How to freeze mangoes – 3 ways to do it

Frozen Mangoes

We all know that mangoes don’t last that long. When they are in season they are plentiful and relatively cheap. And if you’re like me, take advantage of a good deal when you see one. So you couldn’t resist these mangoes when they were sold at your local grocery store or fruit stand.

Or maybe you have a few mango trees in your garden and the harvest this year is overwhelming.

Whatever the case, you ended up with more mangoes than you can use before they go bad. And you want to save them all for later. You’ve already seen them frozen in the supermarket, so the only question you have is: how do you freeze mangoes?

In this guide, we’ll cover the options for freezing and thawing fruit, and what to expect once thawed. If that’s what you’re looking for, read on.

Can you freeze mangoes?

Usually, fresh fruit can be distinguished from frozen and thawed. And for some uses it makes a difference, for others not so much.

With the mango, the thawed fruit is a little softer, but the flavor is largely the same. Thawed mango chunks look like this:

As you can see, after defrosting, there is some water in the container. If you plan to use frozen mango in a fruit salad, thaw and strain before adding to the bowl. Otherwise, you’ll end up with a super soft salad, and nobody likes that.
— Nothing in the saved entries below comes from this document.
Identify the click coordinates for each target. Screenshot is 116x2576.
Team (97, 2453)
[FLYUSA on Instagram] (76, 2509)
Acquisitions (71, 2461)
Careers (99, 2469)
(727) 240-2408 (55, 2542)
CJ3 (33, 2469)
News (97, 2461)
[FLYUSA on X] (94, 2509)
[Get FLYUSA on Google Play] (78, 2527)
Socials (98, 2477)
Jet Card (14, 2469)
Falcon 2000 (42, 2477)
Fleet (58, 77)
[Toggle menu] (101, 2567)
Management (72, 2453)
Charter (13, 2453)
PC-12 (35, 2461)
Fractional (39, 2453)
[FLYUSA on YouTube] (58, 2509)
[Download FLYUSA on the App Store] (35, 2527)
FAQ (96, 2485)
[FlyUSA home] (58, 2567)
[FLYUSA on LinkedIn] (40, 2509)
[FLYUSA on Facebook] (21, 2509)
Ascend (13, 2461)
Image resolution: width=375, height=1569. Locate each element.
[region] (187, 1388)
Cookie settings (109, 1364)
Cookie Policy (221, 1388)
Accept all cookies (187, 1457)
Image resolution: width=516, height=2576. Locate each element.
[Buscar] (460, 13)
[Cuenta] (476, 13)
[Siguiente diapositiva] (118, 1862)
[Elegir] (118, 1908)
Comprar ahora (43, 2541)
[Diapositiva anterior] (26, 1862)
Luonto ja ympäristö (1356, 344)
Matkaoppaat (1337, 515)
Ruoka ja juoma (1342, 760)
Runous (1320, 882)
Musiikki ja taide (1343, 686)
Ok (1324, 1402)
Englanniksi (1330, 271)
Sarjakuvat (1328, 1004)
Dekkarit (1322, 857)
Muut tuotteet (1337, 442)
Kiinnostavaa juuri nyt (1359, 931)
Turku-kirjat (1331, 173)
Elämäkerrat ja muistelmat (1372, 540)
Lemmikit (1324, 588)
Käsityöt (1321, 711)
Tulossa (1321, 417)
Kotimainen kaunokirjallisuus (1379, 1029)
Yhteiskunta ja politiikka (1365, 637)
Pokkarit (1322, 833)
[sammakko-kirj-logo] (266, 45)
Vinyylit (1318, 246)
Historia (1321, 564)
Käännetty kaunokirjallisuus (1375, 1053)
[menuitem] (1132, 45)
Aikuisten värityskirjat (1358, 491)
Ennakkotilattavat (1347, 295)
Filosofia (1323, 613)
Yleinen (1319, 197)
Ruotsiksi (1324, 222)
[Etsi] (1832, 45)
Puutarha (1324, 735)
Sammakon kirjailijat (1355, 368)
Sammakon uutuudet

Frozen and thawed mango works just as well as a fresh mango in cooked or mixed dishes. But when it comes to eating them as is or tossing them in a salad, it’s a matter of personal preference.

How to freeze mango

Before you start preparing, make sure your mangoes are ripe. Ignore the color because a ripe mango will not be evenly colored. Gently squeeze the thickest part to feel ripeness, similar to a peach. The mangoes should yield a little. If it’s your very first mango, don’t think too much about it. The more mangoes you go through in your life, the better you’ll be able to tell if it’s ripe or not.

Now that you know it’s ripe, it’s time to choose the freezing method. In this guide, we’ll go through three methods: freezing the diced or chunky fruit in simple syrup, or pureeing the mangoes.

The first is the least time-consuming and best if you don’t plan on freezing the mangoes for a long period of time (say half a year or more). Freezing in sugar syrup requires a little more handling time, but the fruit retains its quality better over the long term. Finally, if your plan calls for pureeing the mangoes, you can do so immediately and freeze the mangoes as is. In this way, it is immediately ready for use after defrosting.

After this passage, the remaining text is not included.